ABOUT THIS EXERCISE
Set down, exactly as they appear, the line containing "Click the 挂饰-来点薯条 fries charm" and all subsequent lines through the end of the material below.

ENTRIES SHOWN
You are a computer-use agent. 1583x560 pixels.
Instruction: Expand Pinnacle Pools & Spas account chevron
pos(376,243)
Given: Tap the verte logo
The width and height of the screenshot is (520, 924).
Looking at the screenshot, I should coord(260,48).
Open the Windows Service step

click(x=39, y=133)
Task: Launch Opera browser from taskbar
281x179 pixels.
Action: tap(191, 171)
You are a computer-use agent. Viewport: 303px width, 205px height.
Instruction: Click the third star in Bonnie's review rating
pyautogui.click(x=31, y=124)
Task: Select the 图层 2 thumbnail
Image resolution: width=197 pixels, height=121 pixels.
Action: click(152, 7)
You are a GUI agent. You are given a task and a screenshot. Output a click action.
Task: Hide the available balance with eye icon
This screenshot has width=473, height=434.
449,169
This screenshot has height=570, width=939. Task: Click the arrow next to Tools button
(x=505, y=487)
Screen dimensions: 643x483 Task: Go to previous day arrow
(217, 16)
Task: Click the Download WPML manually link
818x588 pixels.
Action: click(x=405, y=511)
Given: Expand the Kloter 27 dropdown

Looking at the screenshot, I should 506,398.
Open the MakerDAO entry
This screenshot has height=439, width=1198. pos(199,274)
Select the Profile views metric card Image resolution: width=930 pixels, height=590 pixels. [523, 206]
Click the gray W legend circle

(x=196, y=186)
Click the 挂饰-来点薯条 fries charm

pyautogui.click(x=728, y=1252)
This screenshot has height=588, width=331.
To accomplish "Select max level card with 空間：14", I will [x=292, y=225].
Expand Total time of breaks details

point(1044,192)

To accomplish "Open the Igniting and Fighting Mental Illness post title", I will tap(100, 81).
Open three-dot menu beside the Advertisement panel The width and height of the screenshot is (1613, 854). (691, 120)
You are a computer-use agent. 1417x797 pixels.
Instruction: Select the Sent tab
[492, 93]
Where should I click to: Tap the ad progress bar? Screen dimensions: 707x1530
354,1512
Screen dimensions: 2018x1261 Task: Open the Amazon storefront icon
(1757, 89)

REPLY
Click the 挂饰-来点薯条 fries charm

pyautogui.click(x=728, y=1252)
This screenshot has height=588, width=331.
To accomplish "Select max level card with 空間：14", I will [x=292, y=225].
Expand Total time of breaks details

point(1044,192)

To accomplish "Open the Igniting and Fighting Mental Illness post title", I will tap(100, 81).
Open three-dot menu beside the Advertisement panel The width and height of the screenshot is (1613, 854). (691, 120)
You are a computer-use agent. 1417x797 pixels.
Instruction: Select the Sent tab
[492, 93]
Where should I click to: Tap the ad progress bar? Screen dimensions: 707x1530
354,1512
Screen dimensions: 2018x1261 Task: Open the Amazon storefront icon
(1757, 89)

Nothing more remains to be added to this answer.